As I mentioned in my discussion of Chaos And Creation In The Backyard, Paul actually began in 2003 the recordings of many of the songs for what became this album.  After recording nine songs, Paul changed producers from David Kahne to Nigel Godrich, with whom he put out Chaos.  He only used one of the previously recorded songs for Chaos, though, leaving many songs available for this record, when he again partnered with Kahne as producer.  Sufficiently confusing?  Maybe Paul can explain it better:  “I actually started this album, Memory Almost Full, before my last album Chaos and Creation in the Backyard, released September 2005. ... When I was just finishing up everything concerned with Chaos and had just got the Grammy nominations, I realized I had this album to go back to and finish off. So I got it out to listen to it again, wondering if I would enjoy it, but actually I really loved it.

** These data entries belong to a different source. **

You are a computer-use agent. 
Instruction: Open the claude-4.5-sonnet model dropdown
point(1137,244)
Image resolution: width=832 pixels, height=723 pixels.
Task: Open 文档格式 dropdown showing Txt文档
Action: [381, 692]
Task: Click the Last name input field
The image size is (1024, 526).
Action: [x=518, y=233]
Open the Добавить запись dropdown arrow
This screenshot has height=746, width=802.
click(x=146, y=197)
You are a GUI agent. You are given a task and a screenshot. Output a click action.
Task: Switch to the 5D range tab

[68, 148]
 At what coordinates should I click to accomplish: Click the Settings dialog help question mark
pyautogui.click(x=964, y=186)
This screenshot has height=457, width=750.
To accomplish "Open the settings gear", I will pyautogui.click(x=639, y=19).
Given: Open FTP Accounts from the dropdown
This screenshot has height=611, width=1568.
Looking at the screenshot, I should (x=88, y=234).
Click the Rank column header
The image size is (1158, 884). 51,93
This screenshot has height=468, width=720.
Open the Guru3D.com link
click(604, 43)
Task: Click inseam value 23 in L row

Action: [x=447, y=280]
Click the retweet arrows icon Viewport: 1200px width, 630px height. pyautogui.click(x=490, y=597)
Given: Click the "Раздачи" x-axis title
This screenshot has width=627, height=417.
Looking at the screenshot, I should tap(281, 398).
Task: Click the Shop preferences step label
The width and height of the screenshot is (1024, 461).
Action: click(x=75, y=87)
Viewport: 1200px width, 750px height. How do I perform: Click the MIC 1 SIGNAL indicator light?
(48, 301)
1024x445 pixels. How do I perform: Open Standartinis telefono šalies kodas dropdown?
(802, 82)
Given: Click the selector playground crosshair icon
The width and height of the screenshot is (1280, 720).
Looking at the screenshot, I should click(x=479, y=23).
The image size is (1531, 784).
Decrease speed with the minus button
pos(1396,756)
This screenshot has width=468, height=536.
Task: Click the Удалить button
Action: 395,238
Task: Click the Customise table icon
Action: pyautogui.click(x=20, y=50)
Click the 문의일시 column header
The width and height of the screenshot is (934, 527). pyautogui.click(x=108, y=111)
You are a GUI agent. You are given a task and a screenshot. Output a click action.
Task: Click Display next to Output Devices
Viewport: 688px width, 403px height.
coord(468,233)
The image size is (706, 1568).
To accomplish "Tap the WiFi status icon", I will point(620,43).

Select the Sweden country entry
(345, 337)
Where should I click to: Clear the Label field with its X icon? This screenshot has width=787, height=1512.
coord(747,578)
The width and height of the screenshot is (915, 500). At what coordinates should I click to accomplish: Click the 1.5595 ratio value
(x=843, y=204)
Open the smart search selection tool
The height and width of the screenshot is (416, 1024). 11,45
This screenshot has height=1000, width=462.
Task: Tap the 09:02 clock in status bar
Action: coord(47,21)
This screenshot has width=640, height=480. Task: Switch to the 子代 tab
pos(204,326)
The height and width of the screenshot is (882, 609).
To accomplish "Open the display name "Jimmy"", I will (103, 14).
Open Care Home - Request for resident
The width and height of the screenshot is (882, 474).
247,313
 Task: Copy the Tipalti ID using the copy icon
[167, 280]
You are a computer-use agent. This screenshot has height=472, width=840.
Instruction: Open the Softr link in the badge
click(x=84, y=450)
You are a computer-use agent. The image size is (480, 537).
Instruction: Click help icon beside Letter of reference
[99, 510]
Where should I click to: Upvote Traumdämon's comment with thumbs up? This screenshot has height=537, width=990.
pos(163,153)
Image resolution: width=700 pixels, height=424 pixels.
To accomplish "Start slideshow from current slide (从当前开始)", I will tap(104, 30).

All I did at first was just listen to a couple of things and then I began to think, 'OK, I like that track – now, what is wrong with it?' And it might be something like a drum sound, so then I would re-drum and see where we would get to.”  When Paul re-visited these songs and continued work on the album, he didn’t include his band, resulting in many of these songs being just him on all the instruments.

What resulted was a very successful album, which reached #3 on the US charts, achieved Platinum status, and was nominated for four Grammy awards (though it was shut out in wins).  Interestingly (and apparently smartly), the album was the first release on the Starbucks “Hear Music” label, and nearly half of its first-week sales came at Starbucks locations, possibly from the fact that all of its stores played nothing but this album on its first day of release.  In addition to the overwhelmingly positive public reception, the album received generally positive reviews from critics, who praised the strong melodies and the album’s unsentimental self-reflection. 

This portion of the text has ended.